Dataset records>
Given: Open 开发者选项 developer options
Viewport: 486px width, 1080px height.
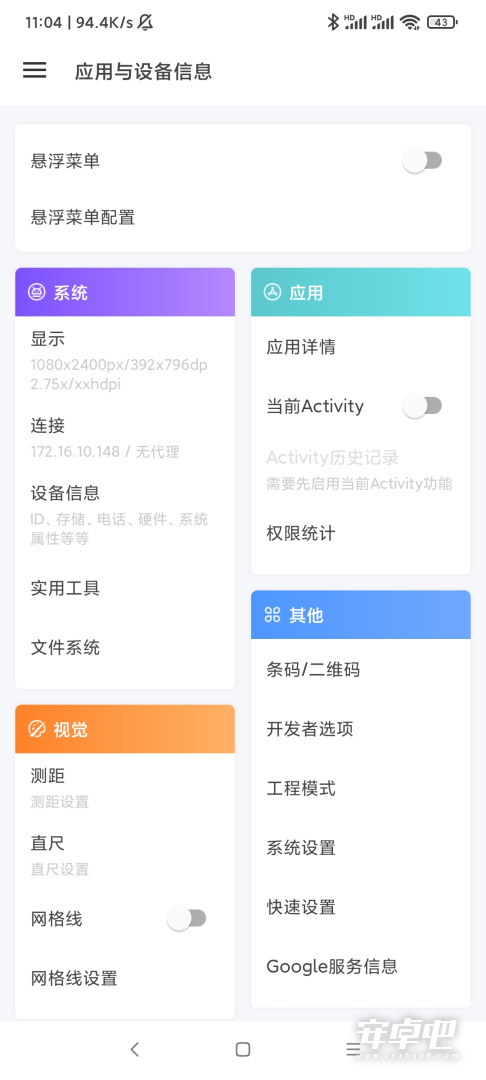Looking at the screenshot, I should [361, 729].
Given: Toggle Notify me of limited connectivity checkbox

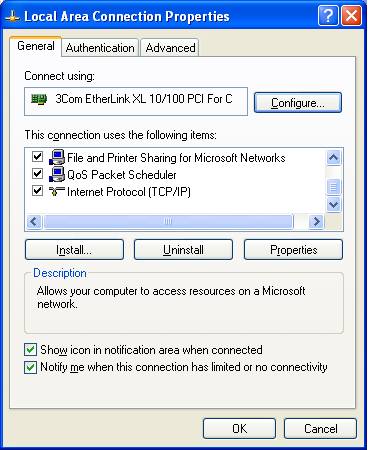Looking at the screenshot, I should 30,367.
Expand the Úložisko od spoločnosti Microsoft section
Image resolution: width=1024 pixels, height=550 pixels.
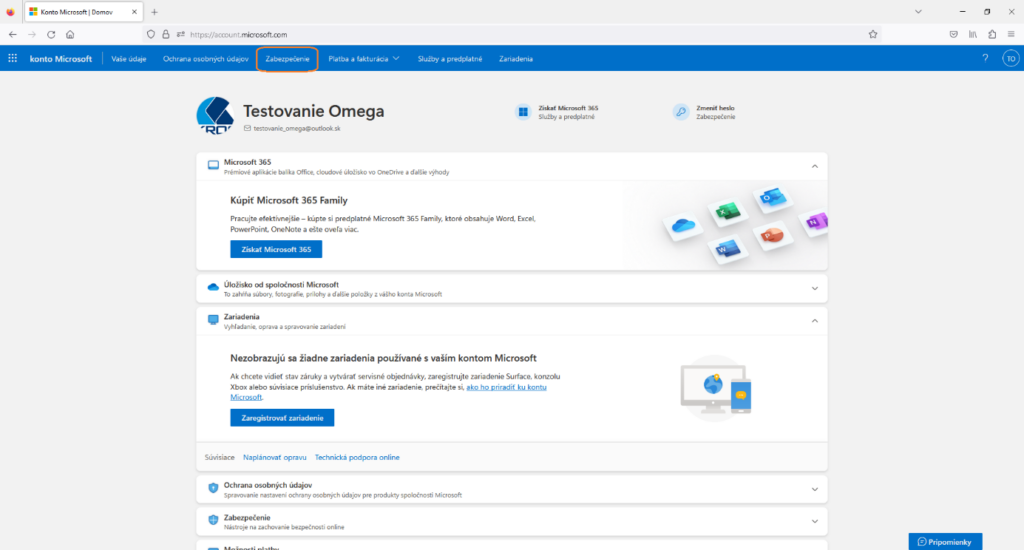[814, 288]
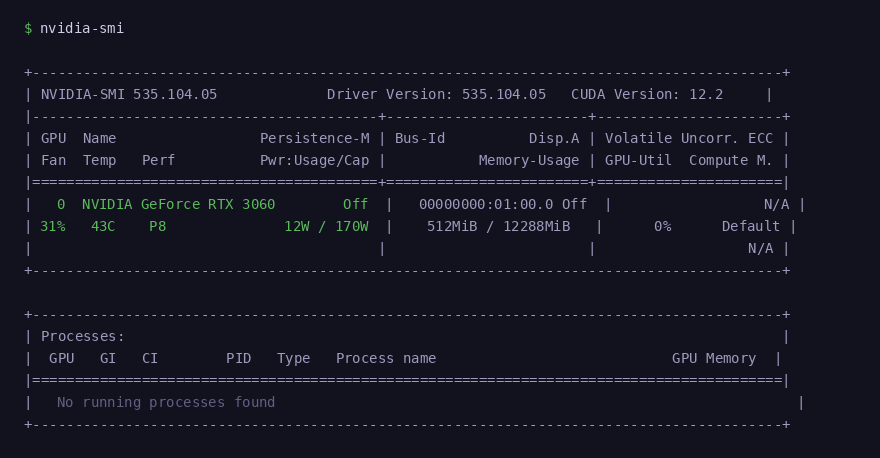Click the green dollar sign prompt
The width and height of the screenshot is (880, 458).
pyautogui.click(x=28, y=28)
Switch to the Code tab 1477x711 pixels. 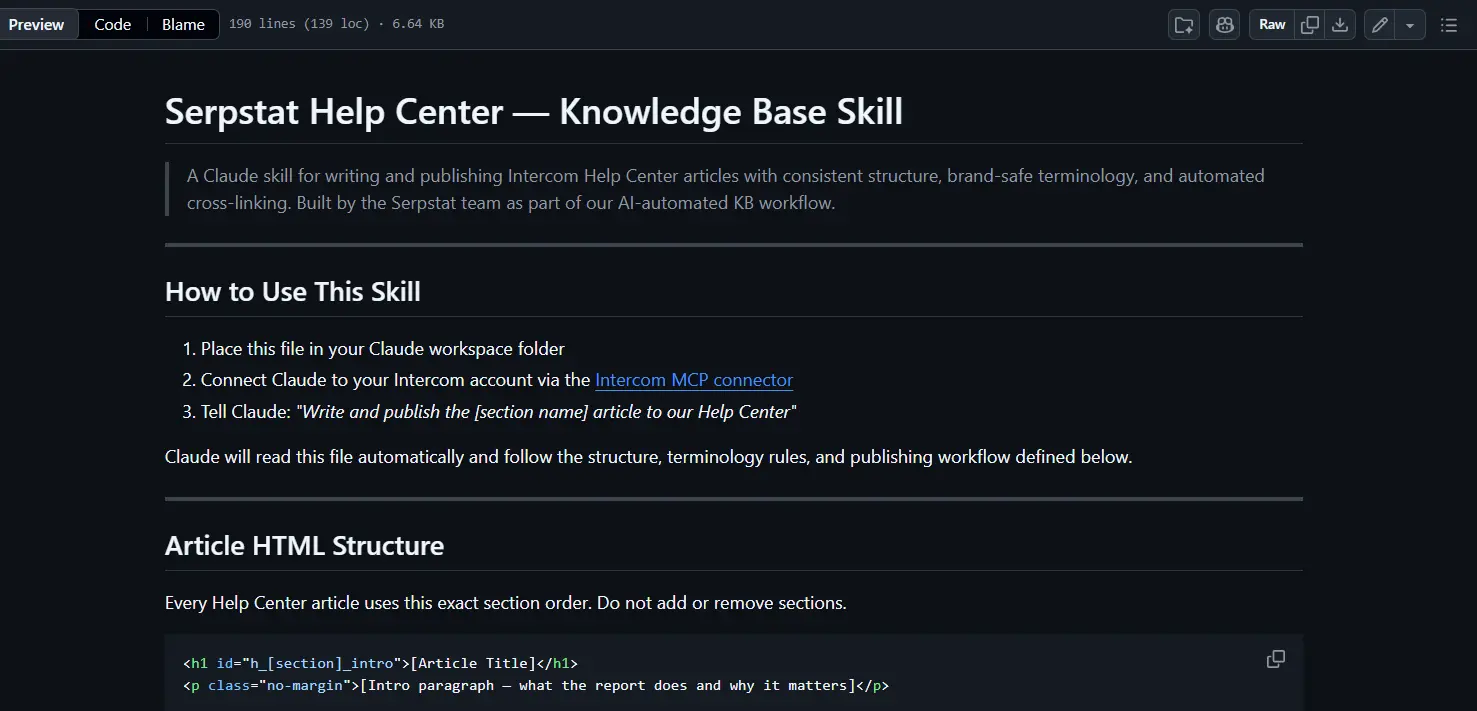[x=113, y=25]
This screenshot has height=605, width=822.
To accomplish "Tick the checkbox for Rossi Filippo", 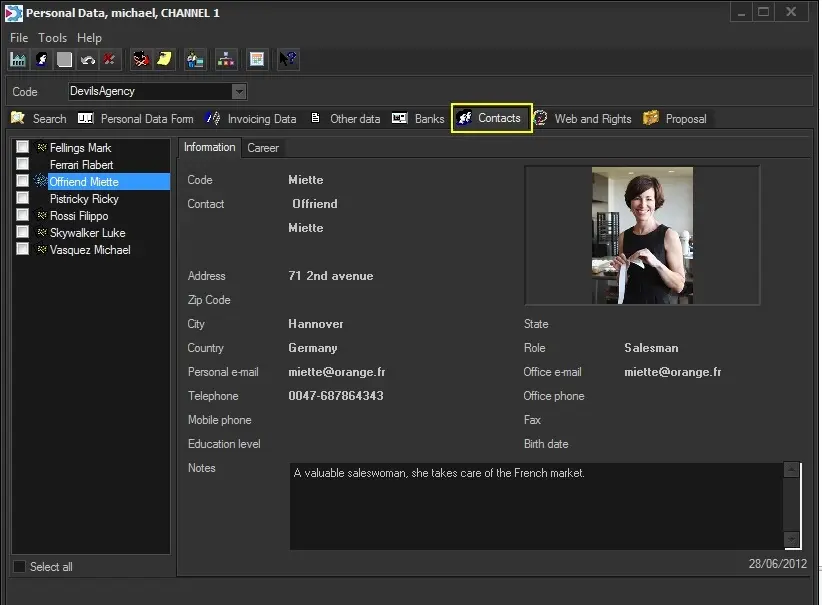I will (22, 216).
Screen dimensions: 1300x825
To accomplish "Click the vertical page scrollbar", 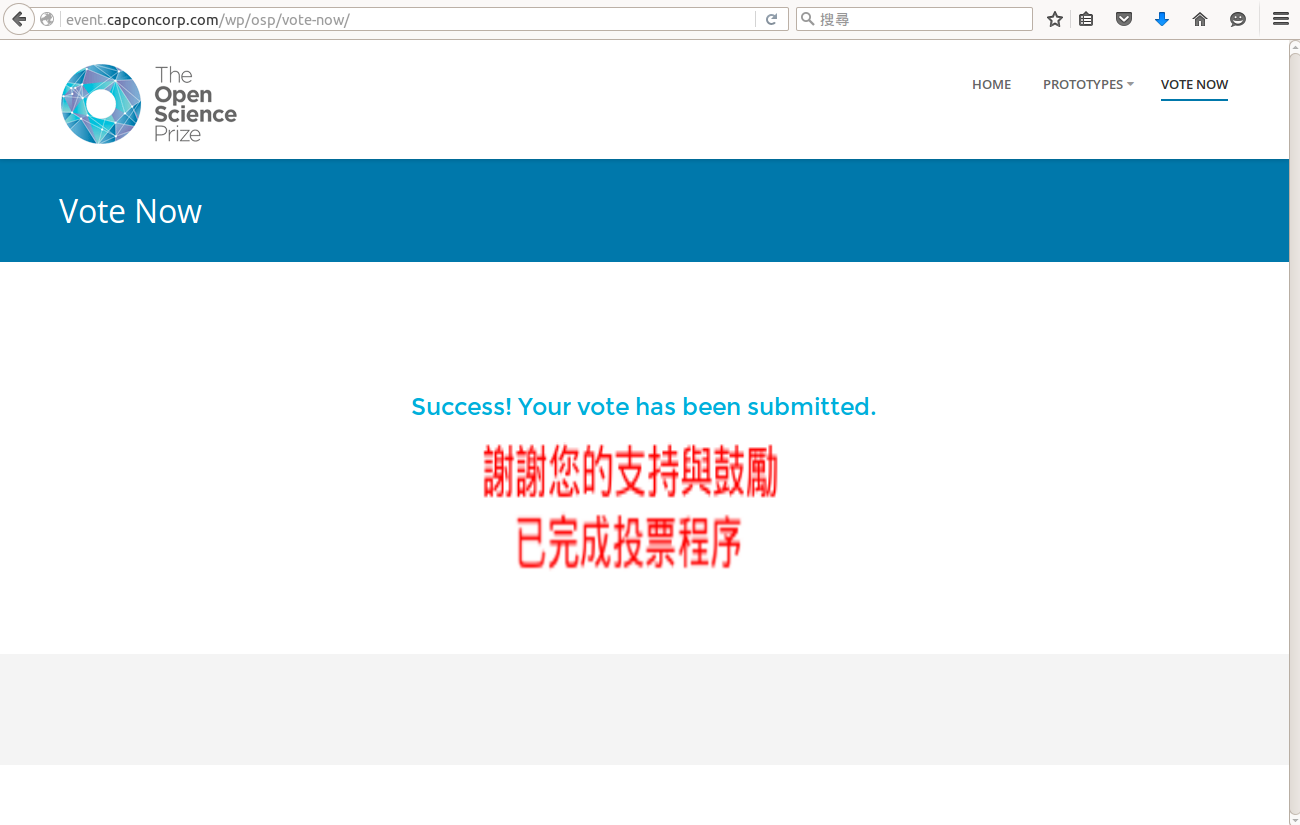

Directions>
Copy exactly what appears in the entries, beginning with the first line and ending with the line that has "Expand the Úložisko", but not the pictures.

Solution to the problem>
Given: Open 开发者选项 developer options
Viewport: 486px width, 1080px height.
Looking at the screenshot, I should [361, 729].
Given: Toggle Notify me of limited connectivity checkbox

Looking at the screenshot, I should 30,367.
Expand the Úložisko od spoločnosti Microsoft section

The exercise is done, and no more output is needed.